Problem description:
Rewrite the data below, replacing each occurrence of "Identify the location of" with "Give the location of" and keeping everything else the same.

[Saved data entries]
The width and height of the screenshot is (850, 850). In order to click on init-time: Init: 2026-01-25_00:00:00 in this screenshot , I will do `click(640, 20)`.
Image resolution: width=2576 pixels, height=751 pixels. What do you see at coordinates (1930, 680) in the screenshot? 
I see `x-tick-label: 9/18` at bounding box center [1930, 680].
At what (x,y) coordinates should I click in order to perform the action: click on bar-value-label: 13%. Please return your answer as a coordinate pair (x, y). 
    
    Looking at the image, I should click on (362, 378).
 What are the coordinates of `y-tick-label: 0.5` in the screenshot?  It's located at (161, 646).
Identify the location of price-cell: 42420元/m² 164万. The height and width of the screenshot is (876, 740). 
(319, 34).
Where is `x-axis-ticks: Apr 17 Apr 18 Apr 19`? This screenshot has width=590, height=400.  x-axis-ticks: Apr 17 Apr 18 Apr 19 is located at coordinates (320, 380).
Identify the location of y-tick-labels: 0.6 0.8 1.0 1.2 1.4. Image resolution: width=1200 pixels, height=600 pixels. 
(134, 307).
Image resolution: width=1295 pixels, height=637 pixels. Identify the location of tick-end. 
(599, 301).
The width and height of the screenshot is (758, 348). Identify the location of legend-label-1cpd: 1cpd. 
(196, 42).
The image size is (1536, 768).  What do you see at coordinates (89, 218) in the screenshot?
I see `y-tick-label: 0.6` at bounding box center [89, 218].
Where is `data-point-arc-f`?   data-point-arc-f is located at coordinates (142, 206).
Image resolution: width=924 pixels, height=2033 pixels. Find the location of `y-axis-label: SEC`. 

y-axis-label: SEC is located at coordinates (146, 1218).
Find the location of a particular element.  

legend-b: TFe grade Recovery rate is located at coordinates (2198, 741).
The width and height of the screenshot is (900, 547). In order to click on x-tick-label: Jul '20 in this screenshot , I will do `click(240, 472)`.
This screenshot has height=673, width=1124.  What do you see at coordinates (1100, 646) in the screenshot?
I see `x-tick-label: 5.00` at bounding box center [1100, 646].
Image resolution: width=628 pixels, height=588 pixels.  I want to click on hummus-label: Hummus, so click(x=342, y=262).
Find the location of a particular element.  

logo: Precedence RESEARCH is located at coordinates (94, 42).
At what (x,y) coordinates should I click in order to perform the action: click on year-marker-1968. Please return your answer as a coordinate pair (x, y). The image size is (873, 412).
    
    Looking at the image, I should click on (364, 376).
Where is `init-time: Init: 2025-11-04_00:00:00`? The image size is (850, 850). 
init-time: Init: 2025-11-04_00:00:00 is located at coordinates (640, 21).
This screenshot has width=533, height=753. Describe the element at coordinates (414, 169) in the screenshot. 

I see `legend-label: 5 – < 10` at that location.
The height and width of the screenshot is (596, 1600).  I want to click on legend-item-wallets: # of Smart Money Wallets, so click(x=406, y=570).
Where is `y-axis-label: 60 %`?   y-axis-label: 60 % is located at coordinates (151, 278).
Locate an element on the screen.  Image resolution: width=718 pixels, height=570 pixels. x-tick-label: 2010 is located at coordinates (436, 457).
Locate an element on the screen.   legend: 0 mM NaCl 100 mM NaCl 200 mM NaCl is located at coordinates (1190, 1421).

Response area:
The width and height of the screenshot is (850, 850). In order to click on init-time: Init: 2026-01-25_00:00:00 in this screenshot , I will do `click(640, 20)`.
Image resolution: width=2576 pixels, height=751 pixels. What do you see at coordinates (1930, 680) in the screenshot? 
I see `x-tick-label: 9/18` at bounding box center [1930, 680].
At what (x,y) coordinates should I click in order to perform the action: click on bar-value-label: 13%. Please return your answer as a coordinate pair (x, y). 
    
    Looking at the image, I should click on (362, 378).
 What are the coordinates of `y-tick-label: 0.5` in the screenshot?  It's located at (161, 646).
Give the location of price-cell: 42420元/m² 164万. The height and width of the screenshot is (876, 740). 
(319, 34).
Where is `x-axis-ticks: Apr 17 Apr 18 Apr 19`? This screenshot has width=590, height=400.  x-axis-ticks: Apr 17 Apr 18 Apr 19 is located at coordinates (320, 380).
Give the location of y-tick-labels: 0.6 0.8 1.0 1.2 1.4. Image resolution: width=1200 pixels, height=600 pixels. 
(134, 307).
Image resolution: width=1295 pixels, height=637 pixels. Give the location of tick-end. 
(599, 301).
The width and height of the screenshot is (758, 348). Give the location of legend-label-1cpd: 1cpd. 
(196, 42).
The image size is (1536, 768).  What do you see at coordinates (89, 218) in the screenshot?
I see `y-tick-label: 0.6` at bounding box center [89, 218].
Where is `data-point-arc-f`?   data-point-arc-f is located at coordinates (142, 206).
Image resolution: width=924 pixels, height=2033 pixels. Find the location of `y-axis-label: SEC`. 

y-axis-label: SEC is located at coordinates (146, 1218).
Find the location of a particular element.  

legend-b: TFe grade Recovery rate is located at coordinates (2198, 741).
The width and height of the screenshot is (900, 547). In order to click on x-tick-label: Jul '20 in this screenshot , I will do `click(240, 472)`.
This screenshot has height=673, width=1124.  What do you see at coordinates (1100, 646) in the screenshot?
I see `x-tick-label: 5.00` at bounding box center [1100, 646].
Image resolution: width=628 pixels, height=588 pixels.  I want to click on hummus-label: Hummus, so click(x=342, y=262).
Find the location of a particular element.  

logo: Precedence RESEARCH is located at coordinates (94, 42).
At what (x,y) coordinates should I click in order to perform the action: click on year-marker-1968. Please return your answer as a coordinate pair (x, y). The image size is (873, 412).
    
    Looking at the image, I should click on (364, 376).
Where is `init-time: Init: 2025-11-04_00:00:00`? The image size is (850, 850). 
init-time: Init: 2025-11-04_00:00:00 is located at coordinates (640, 21).
This screenshot has width=533, height=753. Describe the element at coordinates (414, 169) in the screenshot. 

I see `legend-label: 5 – < 10` at that location.
The height and width of the screenshot is (596, 1600).  I want to click on legend-item-wallets: # of Smart Money Wallets, so click(x=406, y=570).
Where is `y-axis-label: 60 %`?   y-axis-label: 60 % is located at coordinates (151, 278).
Locate an element on the screen.  Image resolution: width=718 pixels, height=570 pixels. x-tick-label: 2010 is located at coordinates (436, 457).
Locate an element on the screen.   legend: 0 mM NaCl 100 mM NaCl 200 mM NaCl is located at coordinates (1190, 1421).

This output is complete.